Mark swallowed loudly.
"We have to risk it. You prefer trying random stuff in the woods?"
"Maybe. I don't trust those guys."
But her stomach was growling.
And after she said it, she took the food and ate it.
The meat was salty, tough, tasted like smoke and something that maybe had been spiced months ago.
But it was food.
She swallowed.
"The woman?"
"We're not freeing her."
"Why? We haven't even heard her side of it."
"Not that I blindly trust these strangers, but if they're right it'd be too risky to free her mouth."
"Why?"
"Because they say she's an enchantress."
Pause.
"What the fuck is..."
Antea stopped.
"Never mind. I don't care. I'd rather pretend to trust you."
"Thanks. Really nice to hear."
Sarcastic.
One of the men approached.
Antea felt chills—cold, immediate—and moved closer to Mark.
The man went straight to the bound woman, lifted her without much care, and slung her over his shoulders like a sack of flour.
The woman shot a look—loaded with resentment, pure rage—at Mark and Antea.
Antea returned the look with something compassionate.

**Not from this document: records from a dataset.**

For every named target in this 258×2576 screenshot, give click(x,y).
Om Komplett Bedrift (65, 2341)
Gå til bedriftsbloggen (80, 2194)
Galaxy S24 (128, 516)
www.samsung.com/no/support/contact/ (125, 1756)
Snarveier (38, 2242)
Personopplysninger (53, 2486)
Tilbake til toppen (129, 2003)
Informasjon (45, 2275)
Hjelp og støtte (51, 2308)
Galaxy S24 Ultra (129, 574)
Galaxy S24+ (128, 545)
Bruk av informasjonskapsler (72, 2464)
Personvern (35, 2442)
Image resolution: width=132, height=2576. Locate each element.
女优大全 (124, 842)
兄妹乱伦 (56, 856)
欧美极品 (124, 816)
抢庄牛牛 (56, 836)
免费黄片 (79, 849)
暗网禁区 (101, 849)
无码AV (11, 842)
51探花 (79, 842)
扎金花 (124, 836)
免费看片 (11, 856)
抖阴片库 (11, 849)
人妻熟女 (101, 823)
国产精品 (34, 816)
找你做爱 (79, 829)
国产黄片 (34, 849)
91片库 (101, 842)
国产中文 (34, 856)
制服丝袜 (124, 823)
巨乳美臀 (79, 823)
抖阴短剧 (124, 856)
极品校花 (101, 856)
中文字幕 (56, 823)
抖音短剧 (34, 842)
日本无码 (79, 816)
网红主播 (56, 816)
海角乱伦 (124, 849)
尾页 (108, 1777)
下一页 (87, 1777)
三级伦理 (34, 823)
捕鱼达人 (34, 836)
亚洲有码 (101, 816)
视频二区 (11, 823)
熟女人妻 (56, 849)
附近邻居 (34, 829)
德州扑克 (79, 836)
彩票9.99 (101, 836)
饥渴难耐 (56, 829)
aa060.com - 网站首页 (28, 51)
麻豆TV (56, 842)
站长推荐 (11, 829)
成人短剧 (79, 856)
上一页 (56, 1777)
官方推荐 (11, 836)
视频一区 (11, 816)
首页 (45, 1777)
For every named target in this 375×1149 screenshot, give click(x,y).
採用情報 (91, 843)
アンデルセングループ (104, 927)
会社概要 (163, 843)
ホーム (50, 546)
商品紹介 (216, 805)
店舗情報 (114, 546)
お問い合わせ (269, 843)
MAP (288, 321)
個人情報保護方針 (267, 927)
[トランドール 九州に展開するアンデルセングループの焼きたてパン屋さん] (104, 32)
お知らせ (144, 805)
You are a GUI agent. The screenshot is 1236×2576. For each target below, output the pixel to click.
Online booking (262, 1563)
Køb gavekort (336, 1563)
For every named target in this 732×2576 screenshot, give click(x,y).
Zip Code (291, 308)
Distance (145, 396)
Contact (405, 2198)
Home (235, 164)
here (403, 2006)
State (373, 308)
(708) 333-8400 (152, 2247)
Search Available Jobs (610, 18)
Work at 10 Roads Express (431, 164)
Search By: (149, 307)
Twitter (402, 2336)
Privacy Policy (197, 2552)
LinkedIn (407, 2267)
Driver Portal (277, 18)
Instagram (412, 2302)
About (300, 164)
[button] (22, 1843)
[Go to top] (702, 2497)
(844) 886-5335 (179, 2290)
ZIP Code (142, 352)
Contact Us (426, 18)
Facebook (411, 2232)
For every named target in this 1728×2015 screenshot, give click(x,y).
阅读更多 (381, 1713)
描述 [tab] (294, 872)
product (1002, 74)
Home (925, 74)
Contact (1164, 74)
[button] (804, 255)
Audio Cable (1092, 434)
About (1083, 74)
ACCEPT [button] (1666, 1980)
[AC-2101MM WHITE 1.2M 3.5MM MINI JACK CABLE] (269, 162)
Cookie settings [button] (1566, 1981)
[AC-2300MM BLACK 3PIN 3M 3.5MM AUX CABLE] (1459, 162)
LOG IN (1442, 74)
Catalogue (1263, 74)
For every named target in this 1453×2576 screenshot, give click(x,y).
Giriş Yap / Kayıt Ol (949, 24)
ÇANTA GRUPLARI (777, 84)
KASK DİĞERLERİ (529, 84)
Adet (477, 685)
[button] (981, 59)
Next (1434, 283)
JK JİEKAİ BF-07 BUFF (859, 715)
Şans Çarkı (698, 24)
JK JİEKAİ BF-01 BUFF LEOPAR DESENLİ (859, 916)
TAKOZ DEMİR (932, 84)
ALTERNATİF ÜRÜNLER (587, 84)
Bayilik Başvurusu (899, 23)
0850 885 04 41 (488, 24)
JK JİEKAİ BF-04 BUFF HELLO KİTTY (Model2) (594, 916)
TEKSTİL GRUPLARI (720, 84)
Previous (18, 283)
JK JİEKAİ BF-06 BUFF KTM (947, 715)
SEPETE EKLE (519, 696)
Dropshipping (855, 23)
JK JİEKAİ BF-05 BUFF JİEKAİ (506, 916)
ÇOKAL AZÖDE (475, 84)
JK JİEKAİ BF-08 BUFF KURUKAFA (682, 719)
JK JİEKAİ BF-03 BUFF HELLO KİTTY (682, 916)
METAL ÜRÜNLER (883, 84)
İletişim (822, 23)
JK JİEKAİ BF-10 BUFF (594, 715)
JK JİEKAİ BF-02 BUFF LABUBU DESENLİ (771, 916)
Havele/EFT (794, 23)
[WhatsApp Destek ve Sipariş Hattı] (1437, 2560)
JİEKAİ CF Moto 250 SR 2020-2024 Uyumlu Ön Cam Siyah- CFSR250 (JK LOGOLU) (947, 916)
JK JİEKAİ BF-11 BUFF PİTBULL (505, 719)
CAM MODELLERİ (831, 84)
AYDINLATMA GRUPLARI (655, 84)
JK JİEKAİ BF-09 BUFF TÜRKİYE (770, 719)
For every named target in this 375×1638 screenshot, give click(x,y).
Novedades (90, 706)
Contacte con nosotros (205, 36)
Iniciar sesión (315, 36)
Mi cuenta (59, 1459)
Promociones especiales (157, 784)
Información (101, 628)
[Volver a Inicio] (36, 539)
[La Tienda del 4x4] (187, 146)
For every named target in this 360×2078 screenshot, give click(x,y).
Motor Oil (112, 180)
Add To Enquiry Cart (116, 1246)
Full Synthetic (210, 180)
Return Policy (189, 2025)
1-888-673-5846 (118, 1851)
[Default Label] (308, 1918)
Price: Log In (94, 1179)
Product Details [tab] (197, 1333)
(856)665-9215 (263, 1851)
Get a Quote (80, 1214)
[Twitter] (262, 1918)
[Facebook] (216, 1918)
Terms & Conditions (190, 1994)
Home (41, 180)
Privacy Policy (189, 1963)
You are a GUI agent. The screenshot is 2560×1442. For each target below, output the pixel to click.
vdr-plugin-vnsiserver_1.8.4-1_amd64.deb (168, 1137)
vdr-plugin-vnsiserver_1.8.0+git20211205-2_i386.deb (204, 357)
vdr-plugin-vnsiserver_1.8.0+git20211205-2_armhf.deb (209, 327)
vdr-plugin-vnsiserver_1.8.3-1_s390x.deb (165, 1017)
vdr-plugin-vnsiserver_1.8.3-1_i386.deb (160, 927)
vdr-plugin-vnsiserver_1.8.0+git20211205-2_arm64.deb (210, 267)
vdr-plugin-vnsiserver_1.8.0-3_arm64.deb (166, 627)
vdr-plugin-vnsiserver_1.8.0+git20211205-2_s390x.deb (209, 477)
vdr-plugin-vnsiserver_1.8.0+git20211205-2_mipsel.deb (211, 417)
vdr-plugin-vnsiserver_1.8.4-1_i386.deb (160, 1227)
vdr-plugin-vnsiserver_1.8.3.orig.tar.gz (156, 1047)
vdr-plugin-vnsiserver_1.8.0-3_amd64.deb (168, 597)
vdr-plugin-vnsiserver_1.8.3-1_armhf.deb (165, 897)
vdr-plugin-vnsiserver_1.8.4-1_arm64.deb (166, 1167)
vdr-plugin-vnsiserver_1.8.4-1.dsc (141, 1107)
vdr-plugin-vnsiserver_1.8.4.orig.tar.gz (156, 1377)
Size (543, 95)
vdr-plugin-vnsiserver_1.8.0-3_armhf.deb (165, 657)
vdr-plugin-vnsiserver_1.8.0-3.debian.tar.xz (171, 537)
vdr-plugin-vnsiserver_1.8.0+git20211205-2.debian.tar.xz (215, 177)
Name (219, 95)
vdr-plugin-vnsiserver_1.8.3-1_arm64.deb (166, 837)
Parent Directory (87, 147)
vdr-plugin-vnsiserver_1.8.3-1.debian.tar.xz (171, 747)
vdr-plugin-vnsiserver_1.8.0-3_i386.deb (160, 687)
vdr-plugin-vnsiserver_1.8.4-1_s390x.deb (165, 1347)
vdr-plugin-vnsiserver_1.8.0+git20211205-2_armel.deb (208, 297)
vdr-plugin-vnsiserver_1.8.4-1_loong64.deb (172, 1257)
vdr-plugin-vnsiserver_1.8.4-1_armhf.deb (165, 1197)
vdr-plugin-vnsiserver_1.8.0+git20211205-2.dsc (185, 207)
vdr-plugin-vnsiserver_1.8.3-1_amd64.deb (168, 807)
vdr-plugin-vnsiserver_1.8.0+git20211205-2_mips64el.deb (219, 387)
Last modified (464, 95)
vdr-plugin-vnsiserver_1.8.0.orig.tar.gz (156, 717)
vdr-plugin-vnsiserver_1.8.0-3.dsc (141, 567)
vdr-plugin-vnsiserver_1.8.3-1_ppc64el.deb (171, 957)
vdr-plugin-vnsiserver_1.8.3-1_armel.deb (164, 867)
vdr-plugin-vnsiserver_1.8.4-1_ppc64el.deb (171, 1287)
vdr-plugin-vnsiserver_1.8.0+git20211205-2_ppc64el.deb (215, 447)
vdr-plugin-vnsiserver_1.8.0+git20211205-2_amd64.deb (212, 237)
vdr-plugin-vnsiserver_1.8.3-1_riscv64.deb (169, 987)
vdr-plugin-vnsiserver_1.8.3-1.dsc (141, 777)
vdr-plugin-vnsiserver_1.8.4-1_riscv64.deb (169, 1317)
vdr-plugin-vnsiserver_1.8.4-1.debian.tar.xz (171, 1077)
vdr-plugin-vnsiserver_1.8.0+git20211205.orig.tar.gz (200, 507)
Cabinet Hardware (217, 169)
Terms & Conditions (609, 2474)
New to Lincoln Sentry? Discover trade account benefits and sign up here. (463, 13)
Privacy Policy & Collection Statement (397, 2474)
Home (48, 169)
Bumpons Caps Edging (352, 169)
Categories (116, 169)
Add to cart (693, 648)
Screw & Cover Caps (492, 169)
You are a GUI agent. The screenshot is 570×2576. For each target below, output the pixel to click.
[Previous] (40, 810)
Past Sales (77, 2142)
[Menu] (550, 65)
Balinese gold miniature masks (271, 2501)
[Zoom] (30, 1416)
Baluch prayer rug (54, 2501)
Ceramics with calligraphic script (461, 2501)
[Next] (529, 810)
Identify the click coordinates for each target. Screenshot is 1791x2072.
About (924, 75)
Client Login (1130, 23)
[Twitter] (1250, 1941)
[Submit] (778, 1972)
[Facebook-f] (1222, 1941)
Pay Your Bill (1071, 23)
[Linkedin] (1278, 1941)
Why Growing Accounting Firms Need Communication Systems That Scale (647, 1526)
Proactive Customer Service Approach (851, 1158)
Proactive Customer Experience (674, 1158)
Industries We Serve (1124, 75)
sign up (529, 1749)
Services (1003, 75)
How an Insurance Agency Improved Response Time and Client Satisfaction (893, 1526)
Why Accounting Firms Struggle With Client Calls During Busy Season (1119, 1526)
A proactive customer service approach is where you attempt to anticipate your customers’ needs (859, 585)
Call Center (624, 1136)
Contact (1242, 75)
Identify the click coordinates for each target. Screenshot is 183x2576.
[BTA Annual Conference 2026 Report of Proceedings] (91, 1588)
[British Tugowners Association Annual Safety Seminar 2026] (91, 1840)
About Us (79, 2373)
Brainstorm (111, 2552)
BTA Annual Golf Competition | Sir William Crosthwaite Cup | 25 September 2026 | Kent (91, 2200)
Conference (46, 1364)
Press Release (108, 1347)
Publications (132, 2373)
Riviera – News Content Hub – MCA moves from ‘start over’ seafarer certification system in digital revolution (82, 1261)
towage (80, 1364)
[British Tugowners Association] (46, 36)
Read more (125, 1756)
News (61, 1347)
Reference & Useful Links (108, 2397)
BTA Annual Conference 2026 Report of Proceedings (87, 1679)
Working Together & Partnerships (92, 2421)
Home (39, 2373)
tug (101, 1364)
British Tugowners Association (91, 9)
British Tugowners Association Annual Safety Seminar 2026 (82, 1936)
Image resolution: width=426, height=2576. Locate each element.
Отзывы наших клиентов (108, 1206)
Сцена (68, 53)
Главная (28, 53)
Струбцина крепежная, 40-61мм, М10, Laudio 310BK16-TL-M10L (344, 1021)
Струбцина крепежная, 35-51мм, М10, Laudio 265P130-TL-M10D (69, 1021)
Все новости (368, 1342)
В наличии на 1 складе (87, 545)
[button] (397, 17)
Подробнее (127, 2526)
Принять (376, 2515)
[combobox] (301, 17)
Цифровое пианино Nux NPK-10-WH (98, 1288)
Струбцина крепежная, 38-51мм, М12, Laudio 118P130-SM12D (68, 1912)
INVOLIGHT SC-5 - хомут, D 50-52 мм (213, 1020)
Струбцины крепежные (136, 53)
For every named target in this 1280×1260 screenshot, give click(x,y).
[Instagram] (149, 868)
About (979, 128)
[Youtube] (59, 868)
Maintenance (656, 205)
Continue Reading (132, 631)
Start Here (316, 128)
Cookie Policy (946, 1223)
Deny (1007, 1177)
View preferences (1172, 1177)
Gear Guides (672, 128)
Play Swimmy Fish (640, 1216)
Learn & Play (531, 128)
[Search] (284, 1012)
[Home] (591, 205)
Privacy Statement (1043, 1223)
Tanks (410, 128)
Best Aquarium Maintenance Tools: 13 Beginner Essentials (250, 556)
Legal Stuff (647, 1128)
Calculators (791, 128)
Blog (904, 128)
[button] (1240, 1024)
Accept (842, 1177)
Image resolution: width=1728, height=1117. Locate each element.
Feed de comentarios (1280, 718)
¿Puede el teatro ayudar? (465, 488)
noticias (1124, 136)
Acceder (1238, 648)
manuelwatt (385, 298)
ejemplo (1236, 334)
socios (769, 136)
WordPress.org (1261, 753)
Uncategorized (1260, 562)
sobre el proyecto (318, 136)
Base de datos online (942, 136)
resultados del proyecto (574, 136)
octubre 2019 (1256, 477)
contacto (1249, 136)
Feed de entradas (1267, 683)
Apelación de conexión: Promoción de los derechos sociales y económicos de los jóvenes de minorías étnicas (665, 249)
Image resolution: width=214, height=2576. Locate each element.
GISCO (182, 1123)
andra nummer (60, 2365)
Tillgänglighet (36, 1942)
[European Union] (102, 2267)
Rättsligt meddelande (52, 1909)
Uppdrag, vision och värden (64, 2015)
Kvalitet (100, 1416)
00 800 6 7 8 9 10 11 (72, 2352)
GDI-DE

Mark looked at her with a bit of indifference.
Like they'd convinced him a little.
Or at least that's how it seemed to Antea.
Then she noticed something.
The man who earlier seemed on the verge of kicking the bucket had gotten to his feet and was limping noticeably toward his companion.
"He recovered fast. Where'd he find all that strength so suddenly?"
"The fuck do I know. They probably got something like Balzar beans."
"Yeah, you're right. Whatever."
"Let's go."
Antea looked at him.
"Where? You don't want to follow them?"
"They know the way to the city."
"Then why didn't they avoid this family of bear-things?"
"Maybe it wasn't there before."
"So they don't know a safe route, and I don't think they can give us much help if those things attack us again. Especially since you took their swords."
"Come on, you can't do this for everything. Let's just go. What's it change?"
The men were moving slowly but getting farther away.
Antea decided to move.
"There's no trusting them, you can bet on it. I'm only coming so I can tell you 'I told you so.'"
"I'm only following them so I can get a second meal, actually."